■ **Short task**: Render each line of the rows below as one string in a JSON list, skipping blank lines.

■ **Excerpted data**:
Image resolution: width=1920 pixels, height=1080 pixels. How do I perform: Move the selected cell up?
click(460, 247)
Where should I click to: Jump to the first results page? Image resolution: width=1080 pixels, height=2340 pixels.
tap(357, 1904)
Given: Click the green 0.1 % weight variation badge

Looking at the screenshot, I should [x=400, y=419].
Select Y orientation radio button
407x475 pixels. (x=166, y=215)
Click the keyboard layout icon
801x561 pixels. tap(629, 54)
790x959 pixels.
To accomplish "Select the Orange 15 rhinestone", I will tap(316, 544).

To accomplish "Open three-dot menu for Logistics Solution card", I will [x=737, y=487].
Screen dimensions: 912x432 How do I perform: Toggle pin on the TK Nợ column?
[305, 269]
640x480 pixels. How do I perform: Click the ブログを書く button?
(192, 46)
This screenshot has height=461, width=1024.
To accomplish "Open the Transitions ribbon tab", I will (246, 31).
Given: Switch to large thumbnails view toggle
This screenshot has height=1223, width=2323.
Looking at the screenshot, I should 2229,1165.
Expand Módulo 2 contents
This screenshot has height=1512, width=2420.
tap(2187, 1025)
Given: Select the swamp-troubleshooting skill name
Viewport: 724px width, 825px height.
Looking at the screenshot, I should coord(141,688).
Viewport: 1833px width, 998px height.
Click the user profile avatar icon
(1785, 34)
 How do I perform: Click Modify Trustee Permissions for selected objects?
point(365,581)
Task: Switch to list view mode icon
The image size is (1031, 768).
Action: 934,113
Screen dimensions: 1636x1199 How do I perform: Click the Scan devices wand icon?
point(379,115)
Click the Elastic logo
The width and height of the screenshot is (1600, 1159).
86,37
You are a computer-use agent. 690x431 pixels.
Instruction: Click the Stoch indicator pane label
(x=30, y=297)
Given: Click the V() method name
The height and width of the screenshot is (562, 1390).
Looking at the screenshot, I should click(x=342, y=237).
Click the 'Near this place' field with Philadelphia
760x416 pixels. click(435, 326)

■ **Output of the task**:
[
  "Image resolution: width=1920 pixels, height=1080 pixels. How do I perform: Move the selected cell up?",
  "click(460, 247)",
  "Where should I click to: Jump to the first results page? Image resolution: width=1080 pixels, height=2340 pixels.",
  "tap(357, 1904)",
  "Given: Click the green 0.1 % weight variation badge",
  "Looking at the screenshot, I should [x=400, y=419].",
  "Select Y orientation radio button",
  "407x475 pixels. (x=166, y=215)",
  "Click the keyboard layout icon",
  "801x561 pixels. tap(629, 54)",
  "790x959 pixels.",
  "To accomplish \"Select the Orange 15 rhinestone\", I will tap(316, 544).",
  "To accomplish \"Open three-dot menu for Logistics Solution card\", I will [x=737, y=487].",
  "Screen dimensions: 912x432 How do I perform: Toggle pin on the TK Nợ column?",
  "[305, 269]",
  "640x480 pixels. How do I perform: Click the ブログを書く button?",
  "(192, 46)",
  "This screenshot has height=461, width=1024.",
  "To accomplish \"Open the Transitions ribbon tab\", I will (246, 31).",
  "Given: Switch to large thumbnails view toggle",
  "This screenshot has height=1223, width=2323.",
  "Looking at the screenshot, I should 2229,1165.",
  "Expand Módulo 2 contents",
  "This screenshot has height=1512, width=2420.",
  "tap(2187, 1025)",
  "Given: Select the swamp-troubleshooting skill name",
  "Viewport: 724px width, 825px height.",
  "Looking at the screenshot, I should coord(141,688).",
  "Viewport: 1833px width, 998px height.",
  "Click the user profile avatar icon",
  "(1785, 34)",
  " How do I perform: Click Modify Trustee Permissions for selected objects?",
  "point(365,581)",
  "Task: Switch to list view mode icon",
  "The image size is (1031, 768).",
  "Action: 934,113",
  "Screen dimensions: 1636x1199 How do I perform: Click the Scan devices wand icon?",
  "point(379,115)",
  "Click the Elastic logo",
  "The width and height of the screenshot is (1600, 1159).",
  "86,37",
  "You are a computer-use agent. 690x431 pixels.",
  "Instruction: Click the Stoch indicator pane label",
  "(x=30, y=297)",
  "Given: Click the V() method name",
  "The height and width of the screenshot is (562, 1390).",
  "Looking at the screenshot, I should click(x=342, y=237).",
  "Click the 'Near this place' field with Philadelphia",
  "760x416 pixels. click(435, 326)"
]